El jugador | Fiódor Dostoyevski

Desde hace un mes y pico, vengo publicando en Masticadores.com, todos los miércoles (como si fuera una columna periodística), un poema alusivo a hitos de las novelas que he leído. Es una idea que me inspiró la lectura de un trabajo de tesis sobre La montaña mágica del admirado @Mazarbul1, compañero de X (el antiguo Twitter). Pensé (o sentí) que, como en su ensayo, la novela trasciende el contexto de su escritura y teje unos hilos que nos conectan con otros ámbitos, como sucede de continuo en la poesía. Lo discursivo no está libre de que, a veces, su suceso pueda ser interpretado como / con un verso, o unos cuantos. De ahí este artefacto, por el que de momento han pasado Miguel de Cervantes, Ernesto Sabato, Ray Bradbury, James Joyce o Patricia Highsmith. Restan más de una treintena, como Virginia Woolf, Herman Melville, Thomas Mann, Knut Hamsun, Natsume Sōseki o Rosa Chacel. Os dejo, como muestra, con Fiódor y su ruleta.

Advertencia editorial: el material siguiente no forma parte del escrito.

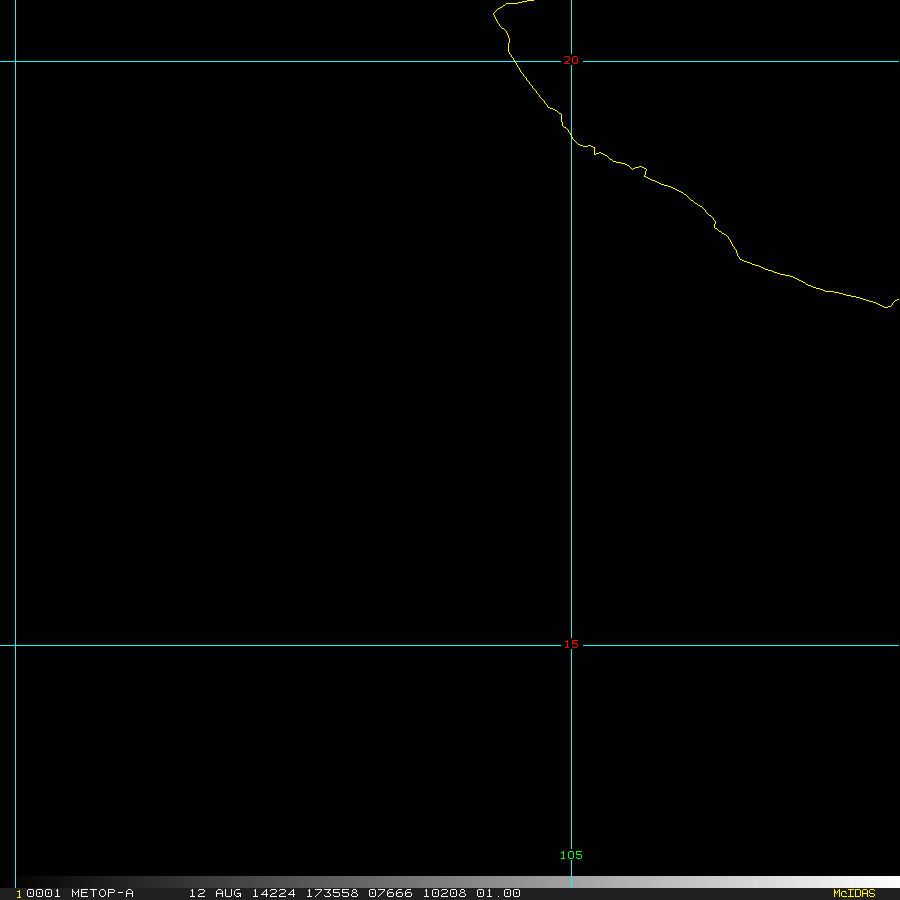The image size is (900, 900).
Task: Click the 01.00 resolution value
Action: tap(498, 893)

Este poema no es sobre El jugador,
sobre Polina y sus labios de fresa marchitándose,
sobre los ramos de flores que nunca oliera Blanche,
sobre la bola que hace de la ruleta
un Versalles de mesa sin soles y sin lunas,
entre las horas abonadas al rojo o al negro
o a los días y a las noches de pares e impares,
al fluir de los táleros, los rublos, los florines
de nobles sin más pasión que el juego
de no vivir.

Este poema abarca
las veintiséis jornadas en que
Dostoyevski,
ya fuera con batín,
con abrigo o con chaqueta de paño,
dictaba la novela
a Anna Grigórievna,
primero mecanógrafa
y algo después esposa.
Al final los dos se acostumbraron:
el uno al otro y los dos
a mirar por la ventana
las calles sinuosas, golpeadas por el viento,
mecidas por las primeras nieves,
y a ver ahí el rostro sereno pese a todo de Alexei
susurrándoles algo que no entienden.